The Brexit backer and close ally of Nigel Farage has recently attempted to join the Tories, but his attempts to do so have been thwarted by Conservative Central Office.
He, alongside former UKIP MEP Steven Woolfe, have founded the “Blue Wave” organisation, which is dedicated to recruiting former UKIP members – and others who wish to secure the hardest of hard Brexits – into the Conservatives.
Mr Banks and Mr Woolfe both say that the only way to secure the Brexit they campaigned for is from within the Tory ranks.
Blue Wave cites the fact that Leave.EU, the grassroots pro-Brexit campaigning organisation, sports a million followers on its Facebook page alone.
If just 5% sign up to join the party – both to exert pressure on Brexit internally and vote in the next leadership election – then they will have secured that objective.
They claim they have recruited 3,000 new members to the party in the last three weeks alone – though Conservative Central Office disputes those figures.
Sky News spoke to one such convert called Martin Bardot.

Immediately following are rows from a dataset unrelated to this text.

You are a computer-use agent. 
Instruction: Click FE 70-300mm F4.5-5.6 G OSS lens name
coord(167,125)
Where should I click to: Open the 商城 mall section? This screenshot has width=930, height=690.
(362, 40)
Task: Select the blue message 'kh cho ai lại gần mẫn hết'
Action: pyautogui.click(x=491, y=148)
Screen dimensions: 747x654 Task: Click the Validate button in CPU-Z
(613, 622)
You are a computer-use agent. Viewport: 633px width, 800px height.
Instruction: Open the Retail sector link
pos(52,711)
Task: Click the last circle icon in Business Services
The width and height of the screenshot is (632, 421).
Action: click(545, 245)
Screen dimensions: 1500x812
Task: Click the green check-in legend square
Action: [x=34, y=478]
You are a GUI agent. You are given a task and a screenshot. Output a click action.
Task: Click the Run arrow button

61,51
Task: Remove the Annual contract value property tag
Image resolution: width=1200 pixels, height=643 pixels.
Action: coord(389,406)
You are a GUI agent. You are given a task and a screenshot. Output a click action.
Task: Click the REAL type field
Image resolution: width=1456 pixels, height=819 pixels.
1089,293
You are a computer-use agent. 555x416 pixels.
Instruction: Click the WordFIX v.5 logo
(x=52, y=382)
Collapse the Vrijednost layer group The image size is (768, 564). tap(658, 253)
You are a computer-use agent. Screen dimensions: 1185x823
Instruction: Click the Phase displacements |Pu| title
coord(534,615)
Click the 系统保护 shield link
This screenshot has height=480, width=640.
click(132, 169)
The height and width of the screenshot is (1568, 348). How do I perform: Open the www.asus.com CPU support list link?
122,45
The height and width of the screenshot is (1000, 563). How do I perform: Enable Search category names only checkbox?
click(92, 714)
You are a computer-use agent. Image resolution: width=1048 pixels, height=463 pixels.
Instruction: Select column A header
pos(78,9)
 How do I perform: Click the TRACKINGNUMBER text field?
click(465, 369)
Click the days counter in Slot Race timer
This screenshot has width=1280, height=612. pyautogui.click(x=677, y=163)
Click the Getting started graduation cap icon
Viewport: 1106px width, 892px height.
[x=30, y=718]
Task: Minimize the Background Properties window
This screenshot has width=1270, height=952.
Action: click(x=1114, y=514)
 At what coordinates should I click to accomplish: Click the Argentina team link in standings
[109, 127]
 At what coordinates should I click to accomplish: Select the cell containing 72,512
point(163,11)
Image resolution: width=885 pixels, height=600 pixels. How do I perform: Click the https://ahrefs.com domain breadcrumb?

A former UKIP council candidate and long-standing member, he has joined the Tories.
Whatever Blue Wave’s achievements, it is nonetheless easy to see why, theoretically at least, the Conservative Party is ripe for entryism.
The latest figures suggest that the Tories have 120,000 members.
With even relatively modest inflows, the equilibrium within the party could be much shifted.
And it isn’t just the Brexit equilibrium about which Mr Banks and Mr Woolfe care.
The latter told Sky News that, over the long-term, the aim is to return the Conservatives “back to its roots” – a focus on the military, the family and more traditional values.
The Conservative Party has blocked the membership applications for both Mr Woolfe and Mr Banks.
However, they have both pledged to continue to recruit new members regardless.
Mr Woolfe told Sky News that he had received “lots of support from the grassroots and MPs”.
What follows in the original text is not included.